Apply what you read:
A. Reproduce the part of the passage on delirium that opens with the words "When moaning, groaning, and" and closes with "associated with delirium.".
B. In the passage on delirium, which medication class is the first choice for symptomatic management of reversible delirium?

Passage to read:

──────────

If the patient is not assessed to be imminently dying, it may be appropriate to evaluate and try to reverse such treatable contributing factors as pain, urinary retention, and severe constipation or impaction. The treatment of reversible delirium is to find and correct reversible causes.[25] The medication class of first choice for symptomatic management of reversible delirium is the neuroleptics.[26,27]

On the other hand, irreversible delirium can also affect patients in the final hours of living. In this setting, it is referred to as "irreversible terminal delirium."[28,29] Irreversible delirium does not respond to conventional treatments for causes of reversible delirium. Delirium, however, can be managed with medications and support of the family. Focus on the management of the symptoms associated with terminal delirium in order to settle the patient and the family.[30]

When moaning, groaning, and grimacing accompany the agitation and restlessness, these symptoms are frequently misinterpreted as physical pain.[31] However, it is a myth that uncontrollable pain suddenly develops during the last hours of life when it has not previously been a problem. Although a trial of opioids may be beneficial in the unconscious patient whose possible pain may be difficult to assess, clinicians should remember that opioids can accumulate and add to delirium when renal clearance is poor.[32,33] If a trial of opioids does not relieve the agitation or makes the delirium worse by increasing agitation or precipitating myoclonic jerks or seizures (rare), then pursue alternative therapies directed at suppressing the symptoms associated with delirium.

──────────

[Stored items]
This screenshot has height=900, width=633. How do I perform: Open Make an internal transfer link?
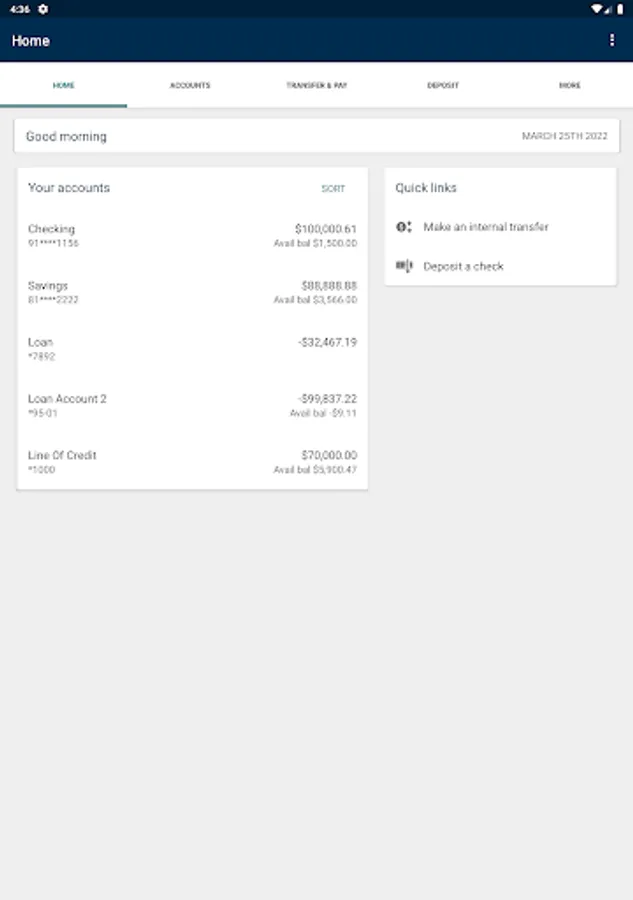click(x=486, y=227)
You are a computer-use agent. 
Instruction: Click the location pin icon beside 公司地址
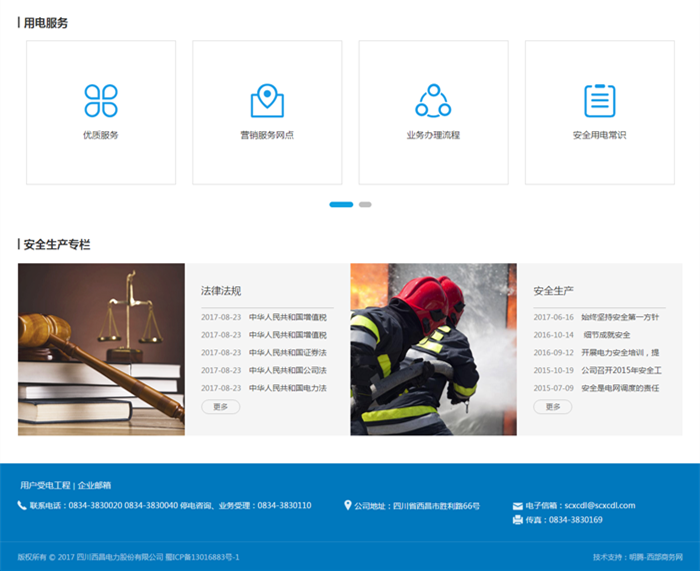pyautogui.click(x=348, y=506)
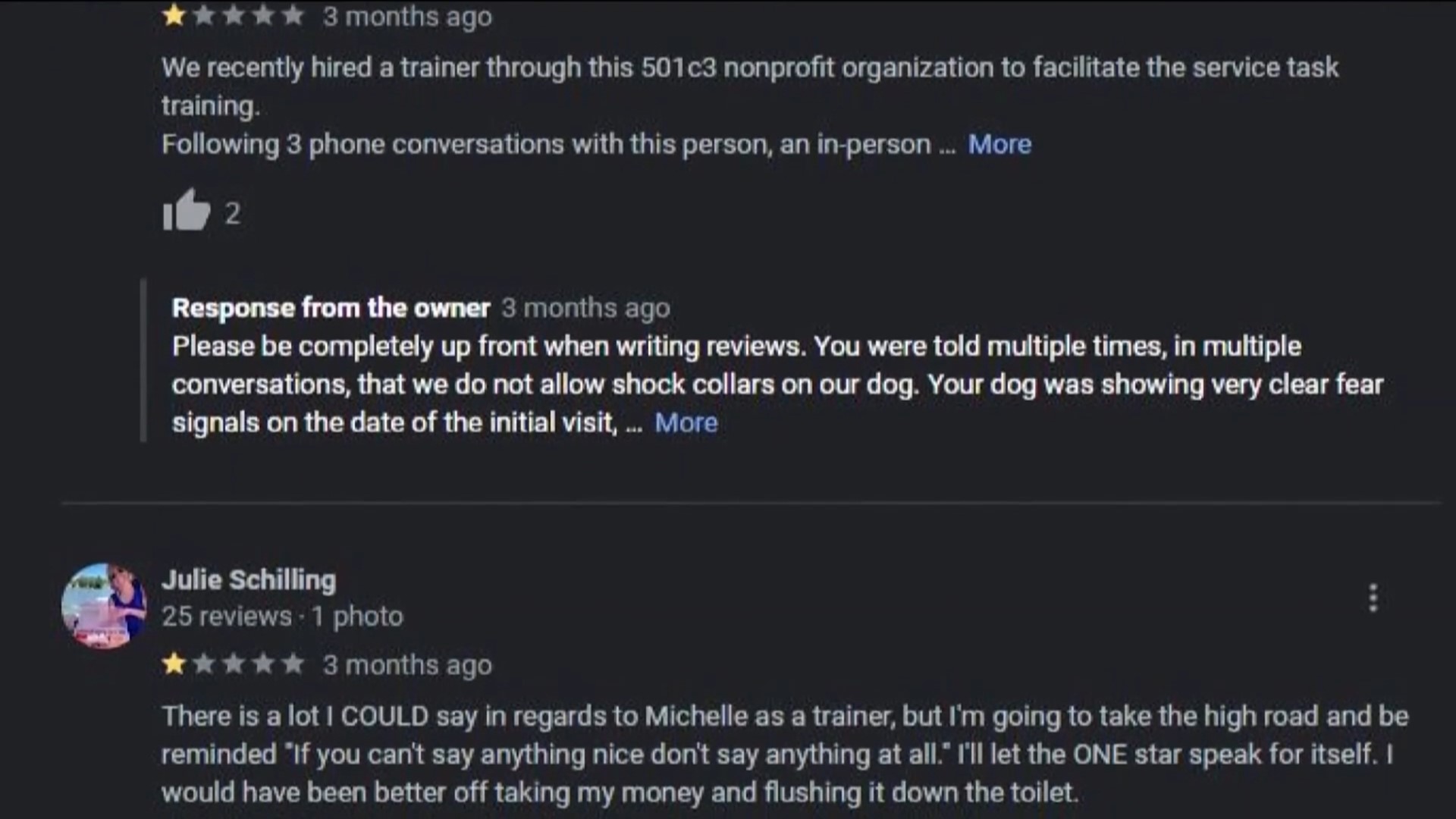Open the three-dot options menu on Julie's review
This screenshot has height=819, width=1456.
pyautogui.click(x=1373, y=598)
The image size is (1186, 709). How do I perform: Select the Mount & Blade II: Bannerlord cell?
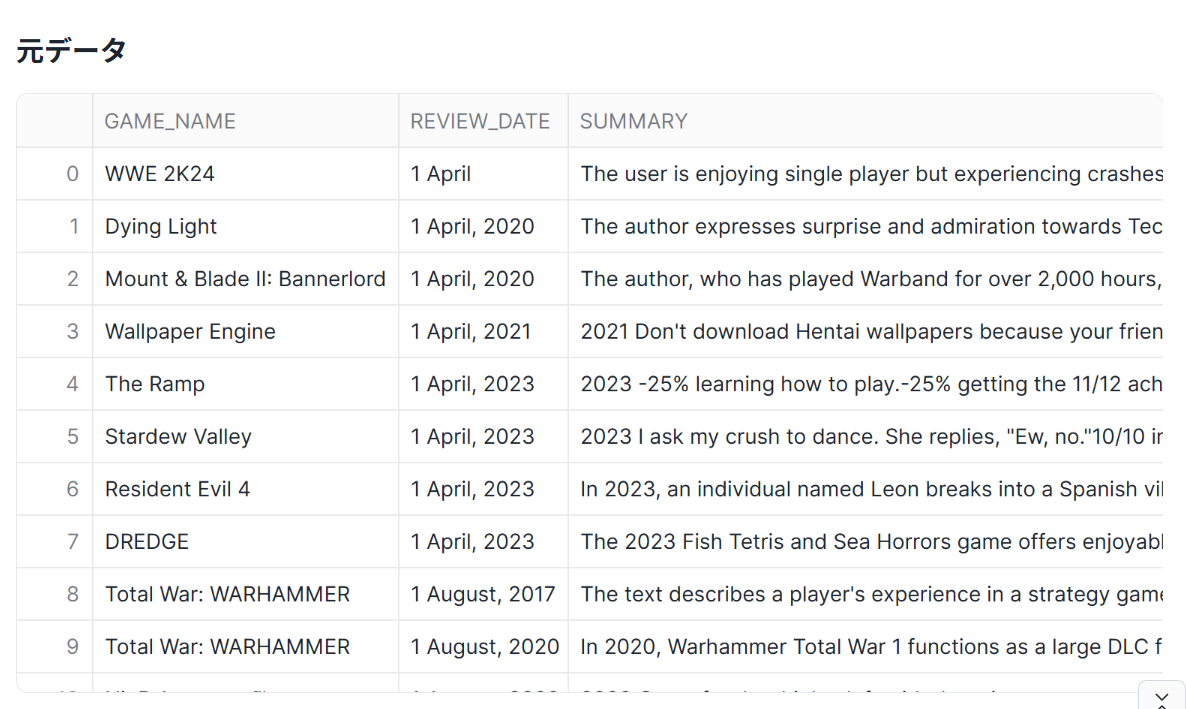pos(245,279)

──────────

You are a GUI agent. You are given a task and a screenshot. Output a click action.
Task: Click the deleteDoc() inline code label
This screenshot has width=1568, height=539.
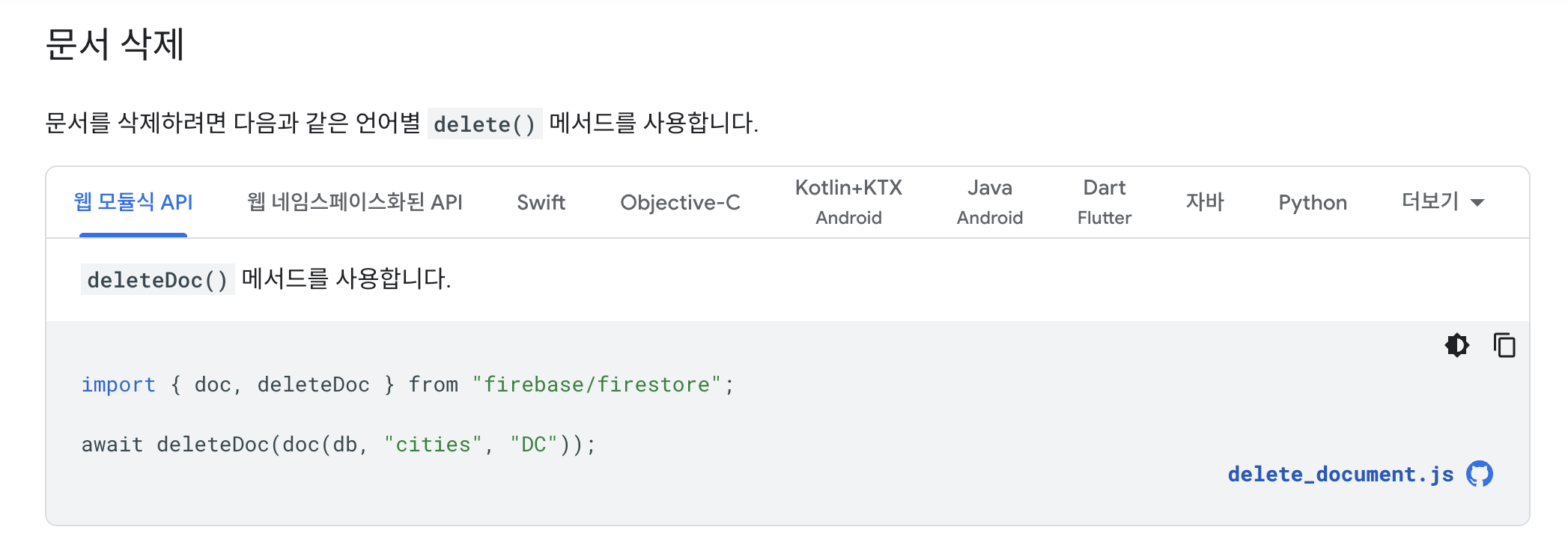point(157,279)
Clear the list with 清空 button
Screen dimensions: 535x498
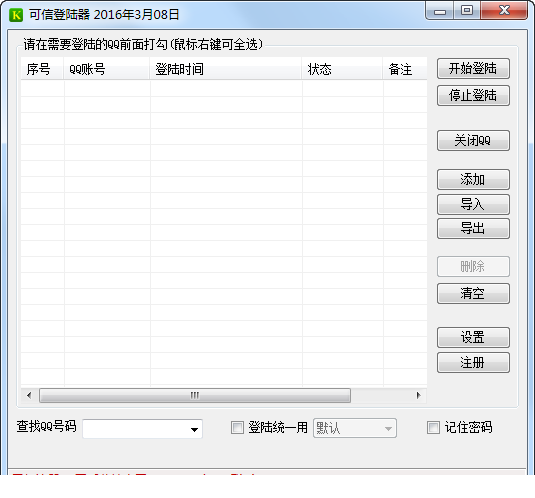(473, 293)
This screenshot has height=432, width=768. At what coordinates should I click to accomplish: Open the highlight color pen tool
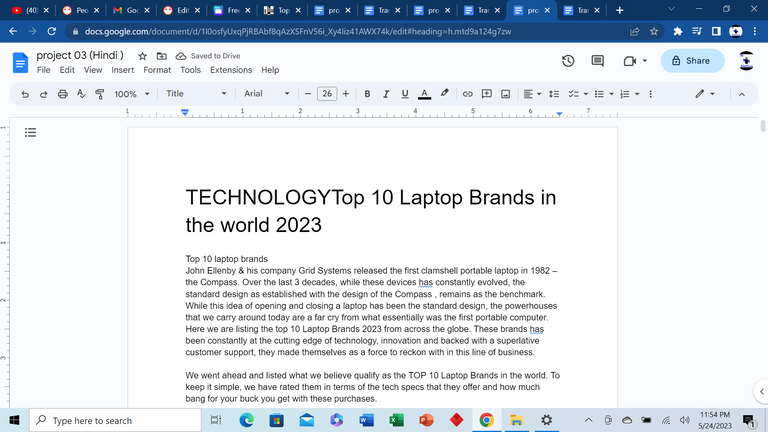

──────────

Results in order:
A.
When moaning, groaning, and grimacing accompany the agitation and restlessness, these symptoms are frequently misinterpreted as physical pain.[31] However, it is a myth that uncontrollable pain suddenly develops during the last hours of life when it has not previously been a problem. Although a trial of opioids may be beneficial in the unconscious patient whose possible pain may be difficult to assess, clinicians should remember that opioids can accumulate and add to delirium when renal clearance is poor.[32,33] If a trial of opioids does not relieve the agitation or makes the delirium worse by increasing agitation or precipitating myoclonic jerks or seizures (rare), then pursue alternative therapies directed at suppressing the symptoms associated with delirium.

B. The neuroleptics.